> _SHORT PROBLEM_
Reproduce verbatim the portion of the listing starting at the line that contains "I will point(1487,805)." and ending at the line that contains "This screenshot has width=1024, height=651.", including both of those lines.
::: DATA EXCERPTS :::
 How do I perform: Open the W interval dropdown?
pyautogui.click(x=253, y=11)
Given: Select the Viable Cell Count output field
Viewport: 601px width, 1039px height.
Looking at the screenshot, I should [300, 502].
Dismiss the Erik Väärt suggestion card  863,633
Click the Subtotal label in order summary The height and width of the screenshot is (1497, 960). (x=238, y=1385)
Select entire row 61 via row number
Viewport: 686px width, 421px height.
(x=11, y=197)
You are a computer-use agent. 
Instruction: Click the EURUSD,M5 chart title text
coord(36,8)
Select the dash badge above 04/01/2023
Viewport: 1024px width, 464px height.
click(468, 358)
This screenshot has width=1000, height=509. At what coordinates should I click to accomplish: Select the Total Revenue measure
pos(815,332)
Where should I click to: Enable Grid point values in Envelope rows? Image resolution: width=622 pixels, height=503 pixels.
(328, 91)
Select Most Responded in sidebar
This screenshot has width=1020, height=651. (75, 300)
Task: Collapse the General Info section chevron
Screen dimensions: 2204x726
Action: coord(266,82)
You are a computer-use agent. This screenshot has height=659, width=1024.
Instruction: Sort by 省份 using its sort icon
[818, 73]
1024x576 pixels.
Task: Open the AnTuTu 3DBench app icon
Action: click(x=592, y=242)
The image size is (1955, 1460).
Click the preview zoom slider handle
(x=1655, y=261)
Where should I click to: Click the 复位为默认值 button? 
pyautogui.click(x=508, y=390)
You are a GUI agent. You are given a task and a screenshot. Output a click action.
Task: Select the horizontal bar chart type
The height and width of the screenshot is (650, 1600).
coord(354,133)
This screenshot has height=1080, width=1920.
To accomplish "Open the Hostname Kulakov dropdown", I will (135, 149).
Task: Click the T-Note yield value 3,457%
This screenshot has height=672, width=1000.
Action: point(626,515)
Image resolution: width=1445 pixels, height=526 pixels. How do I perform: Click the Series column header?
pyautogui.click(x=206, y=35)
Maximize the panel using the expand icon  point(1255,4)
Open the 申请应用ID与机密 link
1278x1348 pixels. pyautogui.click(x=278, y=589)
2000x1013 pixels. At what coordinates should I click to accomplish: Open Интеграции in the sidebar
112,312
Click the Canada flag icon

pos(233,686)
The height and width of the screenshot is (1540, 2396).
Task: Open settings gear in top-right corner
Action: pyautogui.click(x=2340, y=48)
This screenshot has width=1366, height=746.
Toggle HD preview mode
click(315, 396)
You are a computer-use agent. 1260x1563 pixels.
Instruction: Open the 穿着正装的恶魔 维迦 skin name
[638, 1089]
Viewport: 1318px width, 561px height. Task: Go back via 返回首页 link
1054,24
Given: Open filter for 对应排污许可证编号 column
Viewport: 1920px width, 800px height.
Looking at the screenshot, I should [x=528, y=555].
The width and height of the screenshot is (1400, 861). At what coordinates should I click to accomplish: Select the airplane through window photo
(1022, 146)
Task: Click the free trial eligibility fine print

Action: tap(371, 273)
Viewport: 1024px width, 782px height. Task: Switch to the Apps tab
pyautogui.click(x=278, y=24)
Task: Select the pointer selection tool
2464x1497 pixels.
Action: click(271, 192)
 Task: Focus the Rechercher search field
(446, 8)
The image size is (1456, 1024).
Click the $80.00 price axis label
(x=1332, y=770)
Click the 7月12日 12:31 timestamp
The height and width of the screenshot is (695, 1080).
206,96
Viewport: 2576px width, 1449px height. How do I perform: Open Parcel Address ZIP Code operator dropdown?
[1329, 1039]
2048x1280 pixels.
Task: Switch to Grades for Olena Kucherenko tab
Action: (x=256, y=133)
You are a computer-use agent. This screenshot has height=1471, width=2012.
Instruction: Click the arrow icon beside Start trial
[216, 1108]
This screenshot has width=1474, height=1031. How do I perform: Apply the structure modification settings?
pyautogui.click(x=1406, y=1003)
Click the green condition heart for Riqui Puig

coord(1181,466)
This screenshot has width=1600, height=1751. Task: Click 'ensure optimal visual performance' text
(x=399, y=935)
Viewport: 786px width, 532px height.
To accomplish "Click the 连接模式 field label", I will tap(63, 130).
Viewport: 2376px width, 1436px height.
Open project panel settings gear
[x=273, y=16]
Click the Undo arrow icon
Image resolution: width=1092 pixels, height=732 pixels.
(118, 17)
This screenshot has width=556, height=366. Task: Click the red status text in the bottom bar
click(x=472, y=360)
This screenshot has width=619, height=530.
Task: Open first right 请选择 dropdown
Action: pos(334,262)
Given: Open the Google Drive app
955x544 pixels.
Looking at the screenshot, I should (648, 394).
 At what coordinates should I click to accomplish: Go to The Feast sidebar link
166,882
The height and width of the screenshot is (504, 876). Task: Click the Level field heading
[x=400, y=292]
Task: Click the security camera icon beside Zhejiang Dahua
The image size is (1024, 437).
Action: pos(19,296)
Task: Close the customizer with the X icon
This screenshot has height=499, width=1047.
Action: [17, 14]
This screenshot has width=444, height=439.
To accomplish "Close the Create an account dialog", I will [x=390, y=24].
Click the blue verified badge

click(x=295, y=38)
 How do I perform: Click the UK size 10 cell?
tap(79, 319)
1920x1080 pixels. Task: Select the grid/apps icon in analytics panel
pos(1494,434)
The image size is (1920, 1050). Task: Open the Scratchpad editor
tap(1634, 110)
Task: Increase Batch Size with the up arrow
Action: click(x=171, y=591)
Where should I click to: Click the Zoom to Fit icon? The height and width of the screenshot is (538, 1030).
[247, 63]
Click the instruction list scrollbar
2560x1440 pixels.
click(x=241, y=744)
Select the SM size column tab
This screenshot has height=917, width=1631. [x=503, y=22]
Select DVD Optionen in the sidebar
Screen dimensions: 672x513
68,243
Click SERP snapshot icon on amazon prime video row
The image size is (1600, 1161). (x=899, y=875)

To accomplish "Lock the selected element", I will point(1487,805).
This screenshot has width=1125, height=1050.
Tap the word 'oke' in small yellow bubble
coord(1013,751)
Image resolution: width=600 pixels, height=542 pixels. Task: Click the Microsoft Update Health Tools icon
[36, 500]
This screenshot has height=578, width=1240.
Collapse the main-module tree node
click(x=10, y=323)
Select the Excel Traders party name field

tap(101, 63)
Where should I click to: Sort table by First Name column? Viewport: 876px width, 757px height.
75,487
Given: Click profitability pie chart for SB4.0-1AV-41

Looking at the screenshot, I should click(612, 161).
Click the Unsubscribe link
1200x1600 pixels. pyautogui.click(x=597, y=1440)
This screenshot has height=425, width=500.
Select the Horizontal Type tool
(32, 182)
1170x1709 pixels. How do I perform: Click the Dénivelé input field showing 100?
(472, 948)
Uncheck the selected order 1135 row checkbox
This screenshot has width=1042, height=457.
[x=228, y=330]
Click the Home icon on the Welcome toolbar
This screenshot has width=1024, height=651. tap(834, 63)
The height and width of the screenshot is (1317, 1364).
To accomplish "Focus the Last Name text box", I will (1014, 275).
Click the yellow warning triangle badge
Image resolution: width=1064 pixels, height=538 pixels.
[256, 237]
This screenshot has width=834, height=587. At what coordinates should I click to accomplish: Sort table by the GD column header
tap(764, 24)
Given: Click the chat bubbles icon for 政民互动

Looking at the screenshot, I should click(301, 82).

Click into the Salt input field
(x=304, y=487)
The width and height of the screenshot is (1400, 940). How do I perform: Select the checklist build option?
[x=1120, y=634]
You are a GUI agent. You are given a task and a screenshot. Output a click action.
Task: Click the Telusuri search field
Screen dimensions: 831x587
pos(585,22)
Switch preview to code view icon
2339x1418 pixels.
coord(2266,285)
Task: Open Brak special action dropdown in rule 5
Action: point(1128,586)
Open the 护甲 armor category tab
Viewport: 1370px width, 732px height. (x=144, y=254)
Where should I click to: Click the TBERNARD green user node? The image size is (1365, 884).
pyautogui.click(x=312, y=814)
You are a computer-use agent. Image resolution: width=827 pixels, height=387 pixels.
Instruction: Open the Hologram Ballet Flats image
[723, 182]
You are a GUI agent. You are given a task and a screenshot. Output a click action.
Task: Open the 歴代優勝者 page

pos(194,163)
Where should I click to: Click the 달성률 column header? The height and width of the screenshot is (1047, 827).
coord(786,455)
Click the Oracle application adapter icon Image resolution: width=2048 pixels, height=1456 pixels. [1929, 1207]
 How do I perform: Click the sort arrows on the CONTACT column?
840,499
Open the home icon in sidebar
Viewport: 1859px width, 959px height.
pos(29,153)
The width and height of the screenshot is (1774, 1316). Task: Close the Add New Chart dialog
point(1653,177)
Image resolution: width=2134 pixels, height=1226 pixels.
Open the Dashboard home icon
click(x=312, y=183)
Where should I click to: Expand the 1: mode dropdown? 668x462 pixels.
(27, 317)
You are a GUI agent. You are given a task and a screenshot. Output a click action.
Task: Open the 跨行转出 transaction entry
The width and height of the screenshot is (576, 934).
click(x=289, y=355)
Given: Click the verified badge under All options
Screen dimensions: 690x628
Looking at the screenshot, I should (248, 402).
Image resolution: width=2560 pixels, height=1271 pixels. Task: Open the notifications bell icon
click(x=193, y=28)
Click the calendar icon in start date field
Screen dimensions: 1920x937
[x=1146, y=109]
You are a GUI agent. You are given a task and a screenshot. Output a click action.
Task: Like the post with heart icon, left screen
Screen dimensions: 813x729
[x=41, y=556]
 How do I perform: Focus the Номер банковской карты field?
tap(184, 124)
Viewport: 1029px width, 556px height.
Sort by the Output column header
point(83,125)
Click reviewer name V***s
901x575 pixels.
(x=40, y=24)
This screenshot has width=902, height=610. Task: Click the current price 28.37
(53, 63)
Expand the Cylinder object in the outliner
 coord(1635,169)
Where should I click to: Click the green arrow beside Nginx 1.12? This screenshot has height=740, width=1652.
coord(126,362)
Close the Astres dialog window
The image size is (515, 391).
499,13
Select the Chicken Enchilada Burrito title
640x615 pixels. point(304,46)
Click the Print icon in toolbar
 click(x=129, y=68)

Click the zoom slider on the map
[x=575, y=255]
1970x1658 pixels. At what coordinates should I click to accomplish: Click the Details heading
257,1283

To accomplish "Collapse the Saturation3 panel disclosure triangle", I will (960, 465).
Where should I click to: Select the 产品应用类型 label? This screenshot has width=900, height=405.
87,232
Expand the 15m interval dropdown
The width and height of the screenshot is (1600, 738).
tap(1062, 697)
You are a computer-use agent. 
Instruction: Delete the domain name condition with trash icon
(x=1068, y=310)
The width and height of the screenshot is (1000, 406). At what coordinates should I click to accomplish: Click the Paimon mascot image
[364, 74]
:::
> _SOLUTION TO THE EXERCISE_
To accomplish "Lock the selected element", I will point(1487,805).
This screenshot has width=1125, height=1050.
Tap the word 'oke' in small yellow bubble
coord(1013,751)
Image resolution: width=600 pixels, height=542 pixels. Task: Click the Microsoft Update Health Tools icon
[36, 500]
This screenshot has height=578, width=1240.
Collapse the main-module tree node
click(x=10, y=323)
Select the Excel Traders party name field

tap(101, 63)
Where should I click to: Sort table by First Name column? Viewport: 876px width, 757px height.
75,487
Given: Click profitability pie chart for SB4.0-1AV-41

Looking at the screenshot, I should click(612, 161).
Click the Unsubscribe link
1200x1600 pixels. pyautogui.click(x=597, y=1440)
This screenshot has height=425, width=500.
Select the Horizontal Type tool
(32, 182)
1170x1709 pixels. How do I perform: Click the Dénivelé input field showing 100?
(472, 948)
Uncheck the selected order 1135 row checkbox
This screenshot has width=1042, height=457.
[x=228, y=330]
Click the Home icon on the Welcome toolbar
This screenshot has width=1024, height=651. tap(834, 63)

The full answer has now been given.